**Material provided**
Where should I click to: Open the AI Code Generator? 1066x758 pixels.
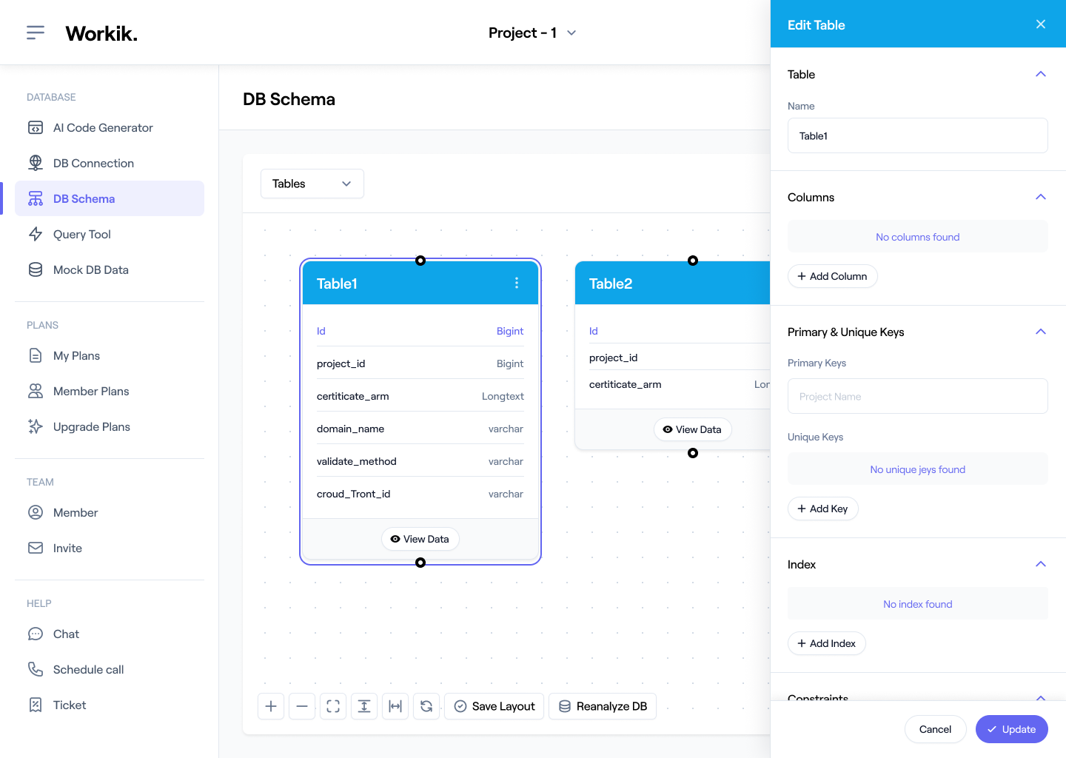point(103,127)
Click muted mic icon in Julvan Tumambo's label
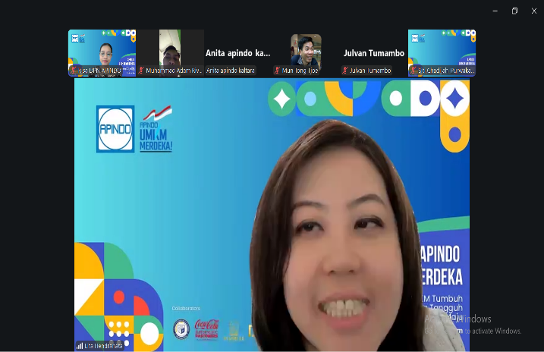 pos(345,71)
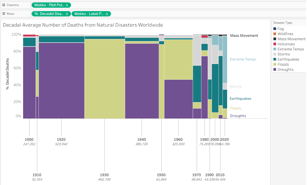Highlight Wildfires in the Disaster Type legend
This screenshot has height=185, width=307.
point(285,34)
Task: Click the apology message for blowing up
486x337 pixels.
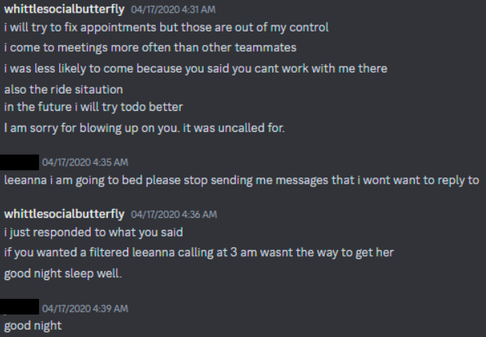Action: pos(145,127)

**Directions for this task**
Leave out the pictures and output the rest of the records exactly.

**Result of the task**
Where should I click to: Open the AI Code Generator? 1066x758 pixels.
point(103,127)
Click muted mic icon in Julvan Tumambo's label
 pos(345,71)
Highlight Wildfires in the Disaster Type legend
This screenshot has height=185, width=307.
point(285,34)
Task: Click the apology message for blowing up
486x337 pixels.
Action: pos(145,127)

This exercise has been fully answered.